Have you ever dreamed about making the perfect pizza or wondered how?
Conor Cudahy did and, after a year of testing hundreds of pizza recipes, came up with his idea of pizza perfection. He started “Lala’s Neapolitan-ish Pizza,” during the pandemic as a pop-up business. The 27-year-old from Somerville, Massachusetts had been thinking about what makes great pizza since his mother gave him a book about pizza when he was in middle school.
That book, “American Pie”, by Peter Rienhart was so important to him that he brought it halfway across the world in 2018 when he accepted an assignment as a Peace Corps teacher in the Southeast African country of Malawi. He was still living there in 2020, working for an educational nonprofit, when the pandemic hit and the government closed schools.
Heading back to the United States, Cudahy was “100%” certain he wanted to work in education. But not long after landing, he felt thrown into a kind of limbo; the country was in lockdown, and there were no job openings.
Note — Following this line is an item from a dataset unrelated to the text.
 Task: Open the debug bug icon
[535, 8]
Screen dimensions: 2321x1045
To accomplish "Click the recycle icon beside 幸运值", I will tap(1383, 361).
Like millions of other people experiencing the disruption of the pandemic, he needed to make a pivot. And, perhaps not surprisingly, his focus returned to his original passion: pizza. Jet lagged and restless in the middle of the night, he went online and ordered a portable pizza oven. It would become a key tool for his future business, but at the time he was thinking about it only as a hobby.
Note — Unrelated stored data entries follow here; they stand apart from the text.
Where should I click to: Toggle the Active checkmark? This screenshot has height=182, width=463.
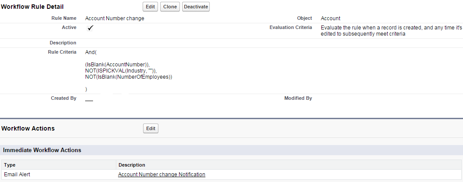coord(90,28)
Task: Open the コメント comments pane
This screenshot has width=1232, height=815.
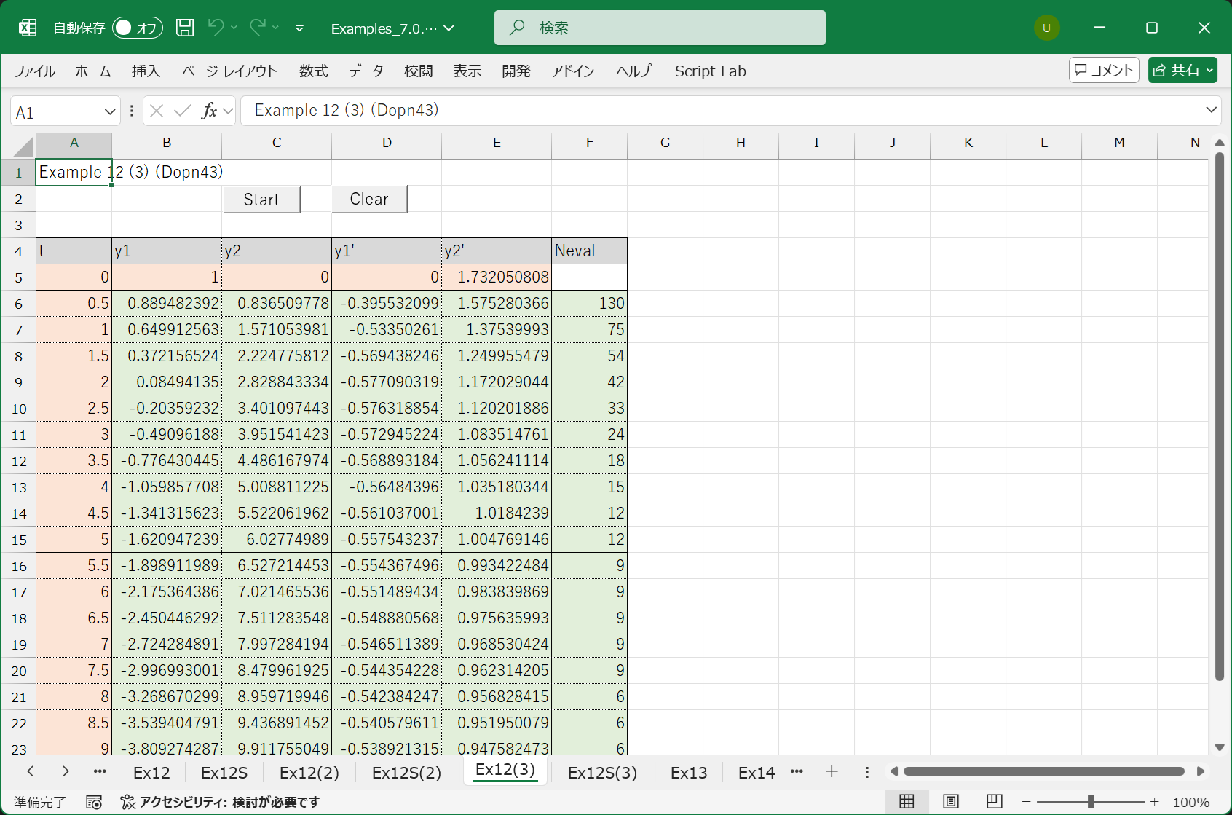Action: pos(1104,70)
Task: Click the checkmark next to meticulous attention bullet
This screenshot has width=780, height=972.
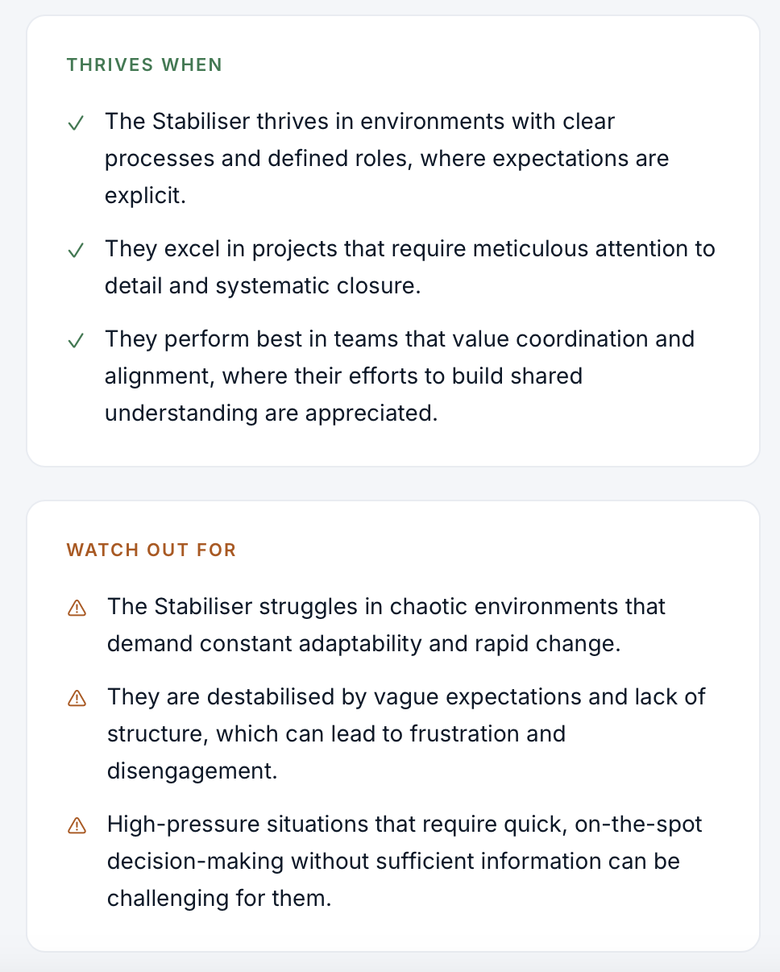Action: pyautogui.click(x=77, y=251)
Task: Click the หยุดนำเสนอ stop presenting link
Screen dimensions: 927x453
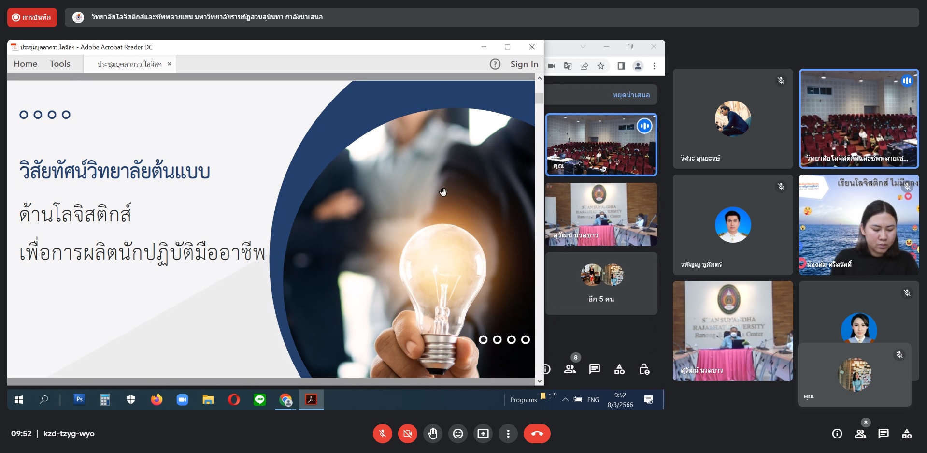Action: (x=631, y=95)
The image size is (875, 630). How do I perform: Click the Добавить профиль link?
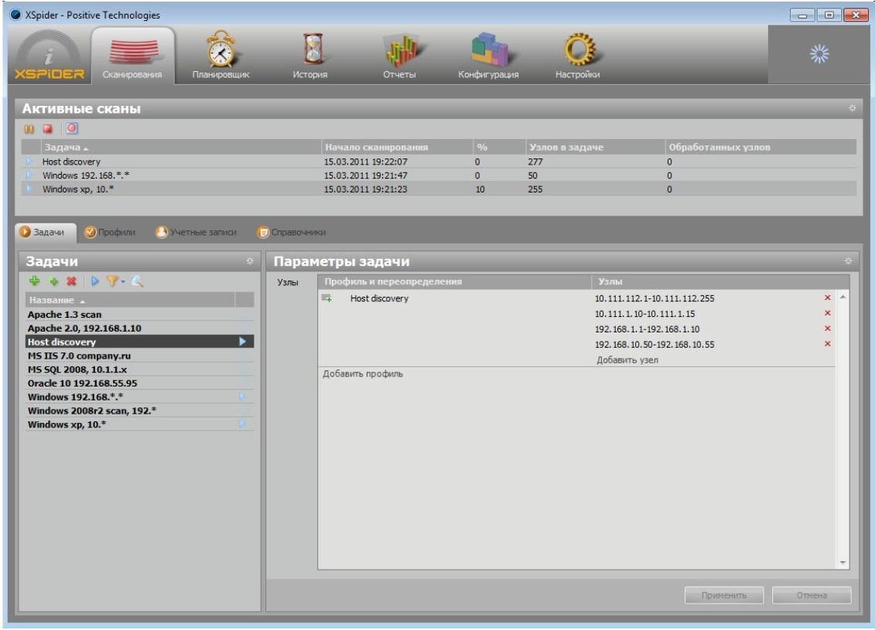[363, 374]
“I was just kind of thinking about what am I going to do with my time?” he said. “You know, at my parents' house. I didn't have a job.”
But he kept friends and family well fed, experimenting with different pizza recipes and, he joked, likely being responsible for helping more than one person gain a ”quarantine 15.”
He landed a fellowship in education in Boston in July of 2020. Then a month later, Governor Charlie Baker imposed new pandemic restrictions banning alcohol sales at restaurants and bars unless customers also bought food prepared on site.
Cudahy saw an opportunity.
“A lot of breweries that didn't sell food were looking for different ways to, you know, fill that need,” he said. “And that's really where the idea behind…starting with a mobile operation came from.”
Using that portable wood-fired oven, he set up shop in the fall of 2020 at pop up events and local breweries, selling his signature topping combinations on a slightly charred crust. He named his venture “Lala’s Neapolitan-ish Pizza” after his mother Laura, whom he calls his “biggest cheerleader.” And when it quickly became clear he needed to make more than one pizza at a time, he convinced friends and family to invest in a $17,000 wood-fired oven.
“I still hope they think that, you know, we're doing well so far,” said Cudahy.
From permitting and business licensing to sourcing ingredients, Cudahy found setting up a business “a lot more complicated” than he thought it would be. Even making the many dough balls he needs has proved a challenge. But he’s having fun and mapping out a future where pizza is a bigger slice of his life.
He hopes to introduce frozen pizza next summer, and a brick and mortar “Lala’s” down the road.
“Being forced out of Malawi and trying to come back and figure out what I wanted to do, it really forced me to think about what I was passionate about, what I wanted to spend my time doing,” Cudahy said. “Had I come back and it was normal… I might not have been able to take the leap.”